Wednesday 8 December 2021

How will the Business of Innovation become Business as Usual? (2013)



Heseltine Institute Fresh Thinking session 15th October 2013

Over the past 25 years I have been lucky enough to have worked on the ‘business of innovation’ and have been paid to do it.

Although I have specialised in technological innovations, what I have learnt is that innovation is not mainly about university science labs or high-technology or patents or start-up companies or venture capital investment. Innovation is mainly about taking seriously what you already do today and believing that: There must be a better way

This thought process can be applied to each and every aspect of your daily life:

  • On a ward in a national health service hospital
  • On a factory floor
  • At the forecourt of a car showroom
  • At a University chemistry lab
  • At a call-centre
  • Whilst greeting a new visitor to the city
  • Whilst visiting an elderly person or their carer in their home in Anfield.

You can define what these places and activities are for your work and home life.

Innovation is about identifying the thing that nags you most and finding a weak link. And once you see this weak link, a way that things really could be better, innovation is about using your native smarts and your networks and their networks to get other people to help you define what that better way is and then making it a reality.

The particular innovation I am now working on is called The Materials Innovation Factory.

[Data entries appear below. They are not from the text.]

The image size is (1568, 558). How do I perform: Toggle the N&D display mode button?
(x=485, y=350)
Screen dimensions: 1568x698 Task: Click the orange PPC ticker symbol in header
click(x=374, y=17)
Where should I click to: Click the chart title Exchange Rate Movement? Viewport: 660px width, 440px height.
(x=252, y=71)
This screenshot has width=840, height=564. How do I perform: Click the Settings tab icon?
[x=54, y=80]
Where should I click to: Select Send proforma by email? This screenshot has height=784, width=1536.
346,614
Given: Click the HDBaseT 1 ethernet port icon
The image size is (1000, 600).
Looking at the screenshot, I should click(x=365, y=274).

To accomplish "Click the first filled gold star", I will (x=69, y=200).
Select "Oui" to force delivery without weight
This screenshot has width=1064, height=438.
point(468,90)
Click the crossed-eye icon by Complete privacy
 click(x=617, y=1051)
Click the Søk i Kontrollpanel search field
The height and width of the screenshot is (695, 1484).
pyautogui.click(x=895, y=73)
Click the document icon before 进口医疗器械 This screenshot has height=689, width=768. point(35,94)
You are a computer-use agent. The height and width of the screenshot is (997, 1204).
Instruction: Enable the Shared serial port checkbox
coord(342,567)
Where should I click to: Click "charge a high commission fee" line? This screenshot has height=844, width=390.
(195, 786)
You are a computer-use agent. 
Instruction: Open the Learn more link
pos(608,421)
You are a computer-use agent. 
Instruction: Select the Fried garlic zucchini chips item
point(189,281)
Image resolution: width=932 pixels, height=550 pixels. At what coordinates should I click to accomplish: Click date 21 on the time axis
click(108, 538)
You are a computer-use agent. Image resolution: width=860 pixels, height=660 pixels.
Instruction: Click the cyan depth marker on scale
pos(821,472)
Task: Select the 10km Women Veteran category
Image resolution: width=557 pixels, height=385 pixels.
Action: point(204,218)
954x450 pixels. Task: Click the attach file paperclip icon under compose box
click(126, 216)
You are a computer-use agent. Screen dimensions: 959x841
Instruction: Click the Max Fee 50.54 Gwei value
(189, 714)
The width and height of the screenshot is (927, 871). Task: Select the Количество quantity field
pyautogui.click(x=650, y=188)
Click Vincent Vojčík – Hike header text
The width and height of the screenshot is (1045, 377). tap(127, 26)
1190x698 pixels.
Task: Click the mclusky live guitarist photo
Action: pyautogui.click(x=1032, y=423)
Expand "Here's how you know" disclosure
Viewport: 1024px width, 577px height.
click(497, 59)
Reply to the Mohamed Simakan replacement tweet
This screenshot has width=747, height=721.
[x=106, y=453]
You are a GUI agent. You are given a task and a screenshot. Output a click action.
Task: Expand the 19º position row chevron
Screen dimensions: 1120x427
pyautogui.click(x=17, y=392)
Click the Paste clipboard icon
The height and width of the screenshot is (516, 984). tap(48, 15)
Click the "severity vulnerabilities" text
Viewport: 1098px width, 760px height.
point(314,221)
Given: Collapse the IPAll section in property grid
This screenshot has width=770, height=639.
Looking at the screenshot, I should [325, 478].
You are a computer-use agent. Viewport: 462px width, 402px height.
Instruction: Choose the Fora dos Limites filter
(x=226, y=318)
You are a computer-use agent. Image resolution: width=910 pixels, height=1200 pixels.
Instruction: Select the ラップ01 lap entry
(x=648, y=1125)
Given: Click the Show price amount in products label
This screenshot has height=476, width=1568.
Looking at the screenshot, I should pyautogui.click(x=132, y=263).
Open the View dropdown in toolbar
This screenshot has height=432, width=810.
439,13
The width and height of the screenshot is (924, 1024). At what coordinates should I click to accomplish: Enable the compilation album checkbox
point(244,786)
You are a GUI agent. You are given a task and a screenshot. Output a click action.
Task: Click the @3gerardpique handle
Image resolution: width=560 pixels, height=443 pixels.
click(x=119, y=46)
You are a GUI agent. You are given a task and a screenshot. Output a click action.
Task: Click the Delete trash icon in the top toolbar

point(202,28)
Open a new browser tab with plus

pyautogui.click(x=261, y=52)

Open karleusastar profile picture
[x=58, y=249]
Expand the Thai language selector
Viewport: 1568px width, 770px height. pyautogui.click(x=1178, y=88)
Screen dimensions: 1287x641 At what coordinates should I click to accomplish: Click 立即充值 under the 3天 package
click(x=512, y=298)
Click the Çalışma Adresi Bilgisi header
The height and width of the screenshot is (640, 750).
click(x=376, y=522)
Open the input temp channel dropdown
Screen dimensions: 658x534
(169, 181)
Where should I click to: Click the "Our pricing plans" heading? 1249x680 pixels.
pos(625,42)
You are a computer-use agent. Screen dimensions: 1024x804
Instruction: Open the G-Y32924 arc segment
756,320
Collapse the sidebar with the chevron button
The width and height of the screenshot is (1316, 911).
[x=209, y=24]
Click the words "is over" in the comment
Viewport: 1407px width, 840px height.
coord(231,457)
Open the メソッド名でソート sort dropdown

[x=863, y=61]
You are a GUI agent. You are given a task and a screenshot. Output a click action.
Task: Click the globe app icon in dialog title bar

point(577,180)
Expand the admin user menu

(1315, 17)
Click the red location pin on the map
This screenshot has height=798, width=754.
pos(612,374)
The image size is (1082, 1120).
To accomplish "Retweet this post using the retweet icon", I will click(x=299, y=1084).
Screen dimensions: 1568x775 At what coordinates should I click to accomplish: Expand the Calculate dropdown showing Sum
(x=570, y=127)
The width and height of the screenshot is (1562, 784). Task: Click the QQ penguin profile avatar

This is a hugely ambitious project the University of Liverpool in partnership with the UK government and Unilever believes that there must be a better way of doing materials science that can simultaneously have an academic, commercial and societal benefit. We all believe that Liverpool is the right place to do this.

The project has attracted £55 million in funding and it has a vision that will ensure it can create innovation after innovation over decades. But the existence of this project is itself founded on an innovation.

More than 10 years ago two early career scientists, Andy Cooper and Steve Rannard, believed that there must be a better way to do chemistry. They created a vision on a whiteboard of a new way for a University and commercial organisation to collaborate and they spent about 4 years convincing people that this idea of theirs was the right way to do things. They were right. The Centre for Materials Discovery that they had imagined became a reality and the number and breadth of innovations delivered from that centre have exceeded all the expectations of both Unilever and the University of Liverpool.

The Materials Innovation Factory takes their idea and turbo-charges it. Within this institute about 300 academic scientists and commercial technologists will be mingling together and using the latest robotic equipment and high-tech methods to create a ‘production line’ of innovations. Over the next 10 years Liverpool will become known as one of the key innovation centres for new materials in Europe and perhaps the World.

But no matter how exciting the Materials Innovation Factory and other projects like it appear, they are not the whole answer. Any city or region that believes its future prosperity requires innovation has to create a culture of innovation amongst its citizens. All of its citizens. Not just the people at the Universities or science parks or incubators who declare themselves as innovators.

This is one of the most pressing imperatives I see for Liverpool City Region. How do we make the spirit that motivates innovators into a commonplace?

Ambitious. 

Visionary. 

Untiring. 

Inclusive.

Individually we each need to look at what we do on a daily basis. Find the things that aren’t great and decide to find a better way. And because most of you in this room are lucky enough to have a big influence, the innovations that come directly from you, or from your instigation, are likely to have a significant impact in Liverpool.

Collectively we have to create an ethos that says the future can be built through innovation. To encourage our young people to see innovation as a way to create their own future and a future for their generation.

To help them understand that they can be an innovator - the kind of person who believes that there must be a better way, and that Liverpool is a place where innovations thrive. This will I believe also allow Liverpool to attract even more innovators, people who want to share with us both the journey and the destination.